What Is Sinusitis Symptoms And Treatments
- The goals of treatment of acute sinusitis are the reduction in signs and symptoms, achieving and maintaining patency of the ostia, limiting antimicrobial treatment to those who may benefit, eradication of bacterial infection with appropriate antimicrobial therapy, minimizing the duration of illness, prevention of complications, and prevention of progression from acute disease to chronic disease.
- Approximately 40% to 60% of patients with acute sinusitis will recover spontaneously (these are likely patients with viral sinusitis).
- Nasal decongestant sprays such as phenylephrine and oxymetazoline that reduce inflammation by vasoconstriction are often used in sinusitis. Use should be limited to the recommended duration of the product to prevent rebound congestion. Oral decongestants may also aid in nasal or sinus patency. To reduce mucociliary function, irrigation of the nasal cavity with saline and steam inhalation may be used to increase mucosal moisture, and mucolytics (e.g. guaifenesin) may be used to decrease the viscosity of nasal secretions. Antihistamines should not be used for acute bacterial sinusitis in view of their anticholineric effects that can dry mucosa and disturb clearance of mucosal secretions.

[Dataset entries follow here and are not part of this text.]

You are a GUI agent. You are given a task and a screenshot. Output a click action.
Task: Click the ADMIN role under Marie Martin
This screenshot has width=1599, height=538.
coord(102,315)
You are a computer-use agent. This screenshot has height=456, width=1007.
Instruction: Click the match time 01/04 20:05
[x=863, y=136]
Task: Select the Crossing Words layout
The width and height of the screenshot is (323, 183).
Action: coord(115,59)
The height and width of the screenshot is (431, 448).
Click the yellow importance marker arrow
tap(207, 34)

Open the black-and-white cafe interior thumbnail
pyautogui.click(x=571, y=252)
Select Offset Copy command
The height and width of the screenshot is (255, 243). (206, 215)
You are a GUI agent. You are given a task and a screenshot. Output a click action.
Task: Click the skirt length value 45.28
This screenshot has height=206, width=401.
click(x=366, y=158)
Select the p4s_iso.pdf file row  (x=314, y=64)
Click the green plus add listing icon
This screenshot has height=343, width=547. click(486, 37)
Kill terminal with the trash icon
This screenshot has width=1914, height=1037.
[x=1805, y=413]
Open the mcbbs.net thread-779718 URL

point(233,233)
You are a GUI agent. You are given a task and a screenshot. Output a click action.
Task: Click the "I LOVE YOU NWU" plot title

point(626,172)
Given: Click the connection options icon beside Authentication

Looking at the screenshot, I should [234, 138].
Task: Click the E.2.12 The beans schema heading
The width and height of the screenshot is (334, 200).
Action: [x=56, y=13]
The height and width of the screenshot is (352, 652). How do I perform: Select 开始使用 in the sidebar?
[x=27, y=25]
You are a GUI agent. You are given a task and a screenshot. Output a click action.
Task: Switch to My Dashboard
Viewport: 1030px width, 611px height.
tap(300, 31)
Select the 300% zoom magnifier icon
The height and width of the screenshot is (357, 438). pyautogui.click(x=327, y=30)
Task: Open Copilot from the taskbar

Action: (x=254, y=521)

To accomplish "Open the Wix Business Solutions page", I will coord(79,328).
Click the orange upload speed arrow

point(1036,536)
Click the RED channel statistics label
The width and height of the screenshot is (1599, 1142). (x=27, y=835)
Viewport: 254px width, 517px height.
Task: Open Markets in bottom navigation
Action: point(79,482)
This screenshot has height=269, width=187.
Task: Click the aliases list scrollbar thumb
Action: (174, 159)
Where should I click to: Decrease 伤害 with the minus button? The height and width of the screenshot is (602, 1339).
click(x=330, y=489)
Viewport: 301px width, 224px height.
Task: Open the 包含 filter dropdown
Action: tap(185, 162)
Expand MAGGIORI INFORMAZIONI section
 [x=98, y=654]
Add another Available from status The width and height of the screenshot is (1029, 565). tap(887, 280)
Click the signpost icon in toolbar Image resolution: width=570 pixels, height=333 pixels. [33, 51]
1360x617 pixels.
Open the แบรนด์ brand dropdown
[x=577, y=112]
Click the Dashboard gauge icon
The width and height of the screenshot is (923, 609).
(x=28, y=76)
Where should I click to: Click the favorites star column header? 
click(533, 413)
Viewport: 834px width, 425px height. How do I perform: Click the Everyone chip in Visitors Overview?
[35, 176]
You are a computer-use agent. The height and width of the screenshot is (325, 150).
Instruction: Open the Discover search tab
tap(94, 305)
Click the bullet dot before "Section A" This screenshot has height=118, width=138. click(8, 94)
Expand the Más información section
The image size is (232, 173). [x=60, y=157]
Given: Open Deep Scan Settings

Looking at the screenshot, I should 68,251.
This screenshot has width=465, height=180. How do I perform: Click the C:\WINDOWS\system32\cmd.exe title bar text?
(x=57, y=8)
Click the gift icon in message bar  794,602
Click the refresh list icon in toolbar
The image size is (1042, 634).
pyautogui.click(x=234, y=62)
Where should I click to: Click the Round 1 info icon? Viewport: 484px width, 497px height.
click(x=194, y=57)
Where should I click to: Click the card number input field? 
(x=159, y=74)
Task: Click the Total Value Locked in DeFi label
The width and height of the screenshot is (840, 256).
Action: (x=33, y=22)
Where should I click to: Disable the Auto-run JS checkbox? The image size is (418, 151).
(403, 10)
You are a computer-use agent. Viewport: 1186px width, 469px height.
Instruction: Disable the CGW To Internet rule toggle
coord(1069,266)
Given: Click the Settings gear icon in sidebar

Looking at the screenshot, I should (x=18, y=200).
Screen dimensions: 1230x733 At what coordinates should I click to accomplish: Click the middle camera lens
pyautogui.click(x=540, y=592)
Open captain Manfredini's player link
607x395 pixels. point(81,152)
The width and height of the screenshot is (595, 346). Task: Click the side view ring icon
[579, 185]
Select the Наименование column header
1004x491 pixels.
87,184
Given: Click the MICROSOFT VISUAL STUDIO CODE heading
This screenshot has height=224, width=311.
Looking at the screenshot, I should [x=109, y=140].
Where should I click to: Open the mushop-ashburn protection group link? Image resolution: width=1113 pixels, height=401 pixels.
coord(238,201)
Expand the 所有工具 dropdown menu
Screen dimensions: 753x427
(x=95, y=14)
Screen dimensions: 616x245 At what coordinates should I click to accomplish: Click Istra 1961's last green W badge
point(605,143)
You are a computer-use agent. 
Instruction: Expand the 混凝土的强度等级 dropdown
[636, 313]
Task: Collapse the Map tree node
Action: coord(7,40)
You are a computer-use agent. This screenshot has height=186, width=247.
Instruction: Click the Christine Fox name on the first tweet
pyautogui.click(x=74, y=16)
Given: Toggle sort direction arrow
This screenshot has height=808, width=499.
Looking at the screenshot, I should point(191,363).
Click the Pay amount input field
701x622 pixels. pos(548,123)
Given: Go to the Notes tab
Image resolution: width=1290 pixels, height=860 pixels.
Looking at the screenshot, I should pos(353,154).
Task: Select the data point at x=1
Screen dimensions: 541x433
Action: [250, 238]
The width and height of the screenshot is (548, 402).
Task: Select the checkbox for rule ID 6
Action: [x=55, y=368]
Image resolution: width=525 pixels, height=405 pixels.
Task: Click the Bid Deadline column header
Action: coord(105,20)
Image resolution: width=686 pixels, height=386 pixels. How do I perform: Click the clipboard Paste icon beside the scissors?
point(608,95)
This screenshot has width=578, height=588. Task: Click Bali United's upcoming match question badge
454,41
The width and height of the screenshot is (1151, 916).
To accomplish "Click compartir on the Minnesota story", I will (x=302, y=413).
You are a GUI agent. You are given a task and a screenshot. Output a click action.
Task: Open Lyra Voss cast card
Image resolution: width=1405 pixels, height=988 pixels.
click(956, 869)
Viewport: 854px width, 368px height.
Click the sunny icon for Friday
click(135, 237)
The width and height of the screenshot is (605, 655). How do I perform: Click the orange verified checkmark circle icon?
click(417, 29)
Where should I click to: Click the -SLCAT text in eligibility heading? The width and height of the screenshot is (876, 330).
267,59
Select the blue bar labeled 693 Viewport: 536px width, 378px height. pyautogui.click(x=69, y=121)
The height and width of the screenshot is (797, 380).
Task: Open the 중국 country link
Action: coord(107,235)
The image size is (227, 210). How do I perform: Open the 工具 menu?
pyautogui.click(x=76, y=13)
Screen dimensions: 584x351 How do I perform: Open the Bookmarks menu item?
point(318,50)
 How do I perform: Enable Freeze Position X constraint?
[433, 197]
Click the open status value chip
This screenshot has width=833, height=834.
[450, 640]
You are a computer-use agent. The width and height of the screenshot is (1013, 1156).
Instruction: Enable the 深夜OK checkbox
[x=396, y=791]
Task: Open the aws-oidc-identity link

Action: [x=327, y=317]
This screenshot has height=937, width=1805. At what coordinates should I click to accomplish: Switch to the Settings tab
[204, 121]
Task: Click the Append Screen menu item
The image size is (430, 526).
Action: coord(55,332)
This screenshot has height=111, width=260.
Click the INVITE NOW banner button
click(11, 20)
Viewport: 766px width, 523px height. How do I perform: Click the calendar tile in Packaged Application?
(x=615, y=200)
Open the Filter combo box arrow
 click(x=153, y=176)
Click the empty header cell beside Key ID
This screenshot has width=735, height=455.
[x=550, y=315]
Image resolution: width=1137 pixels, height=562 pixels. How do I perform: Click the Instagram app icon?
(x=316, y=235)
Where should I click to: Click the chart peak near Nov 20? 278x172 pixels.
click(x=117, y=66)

- Antimicrobial therapy is superior to placebo in reducing or eliminating symptoms, although the benefit is small.
- Amoxicillin is first-line treatment for acute bacterial sinusitis. It is cost effective in acute uncomplicated disease, and intial use of newer broad-spectrum agents is not justified.
- The current recommendations are 10 to 14 days, or at least 7 days, of antimicrobial therapy after signs and symptoms are under control.